**Work instruction**.
The required answer is a copy of each line in the entries below that includes "will".

**Data provided**.
☆ ☆ ☆ ☆ ☆
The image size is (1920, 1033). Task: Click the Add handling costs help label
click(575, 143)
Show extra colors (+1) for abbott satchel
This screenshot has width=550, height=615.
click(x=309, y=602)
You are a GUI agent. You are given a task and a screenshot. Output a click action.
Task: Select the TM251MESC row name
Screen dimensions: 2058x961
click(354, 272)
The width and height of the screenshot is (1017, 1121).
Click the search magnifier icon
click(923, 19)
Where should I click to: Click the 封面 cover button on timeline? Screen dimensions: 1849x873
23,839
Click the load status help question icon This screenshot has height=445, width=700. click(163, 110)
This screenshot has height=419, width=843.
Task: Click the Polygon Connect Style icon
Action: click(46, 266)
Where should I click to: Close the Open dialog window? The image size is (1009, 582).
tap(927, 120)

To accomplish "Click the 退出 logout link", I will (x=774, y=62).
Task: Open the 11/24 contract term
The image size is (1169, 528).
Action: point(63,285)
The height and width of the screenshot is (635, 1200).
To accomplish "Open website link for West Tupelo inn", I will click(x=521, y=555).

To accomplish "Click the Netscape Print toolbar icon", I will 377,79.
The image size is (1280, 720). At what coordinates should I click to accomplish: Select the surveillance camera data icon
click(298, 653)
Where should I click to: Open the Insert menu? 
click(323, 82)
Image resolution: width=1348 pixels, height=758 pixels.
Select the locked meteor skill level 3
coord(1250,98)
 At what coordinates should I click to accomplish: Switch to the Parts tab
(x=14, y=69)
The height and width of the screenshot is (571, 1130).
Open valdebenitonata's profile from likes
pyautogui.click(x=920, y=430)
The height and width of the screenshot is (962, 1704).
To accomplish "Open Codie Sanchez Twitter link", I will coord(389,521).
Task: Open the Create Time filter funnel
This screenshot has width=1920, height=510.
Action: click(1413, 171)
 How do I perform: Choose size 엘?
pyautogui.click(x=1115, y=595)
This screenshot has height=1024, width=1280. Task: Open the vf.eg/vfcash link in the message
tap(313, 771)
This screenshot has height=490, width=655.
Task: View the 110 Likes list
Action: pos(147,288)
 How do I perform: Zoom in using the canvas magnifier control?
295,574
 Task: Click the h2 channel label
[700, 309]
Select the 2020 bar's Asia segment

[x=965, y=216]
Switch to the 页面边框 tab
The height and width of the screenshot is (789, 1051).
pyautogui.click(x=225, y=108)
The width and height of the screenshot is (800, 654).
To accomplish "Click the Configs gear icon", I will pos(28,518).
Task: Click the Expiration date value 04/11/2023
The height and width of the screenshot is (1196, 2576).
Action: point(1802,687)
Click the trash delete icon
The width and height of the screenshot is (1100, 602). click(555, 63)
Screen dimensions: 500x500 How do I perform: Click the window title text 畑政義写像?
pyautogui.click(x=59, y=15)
☆ ☆ ☆ ☆ ☆
**Answer for the task**.
To accomplish "Click the 退出 logout link", I will (x=774, y=62).
To accomplish "Open website link for West Tupelo inn", I will click(x=521, y=555).
To accomplish "Click the Netscape Print toolbar icon", I will 377,79.
To accomplish "Open Codie Sanchez Twitter link", I will coord(389,521).
To accomplish "Click the Configs gear icon", I will pos(28,518).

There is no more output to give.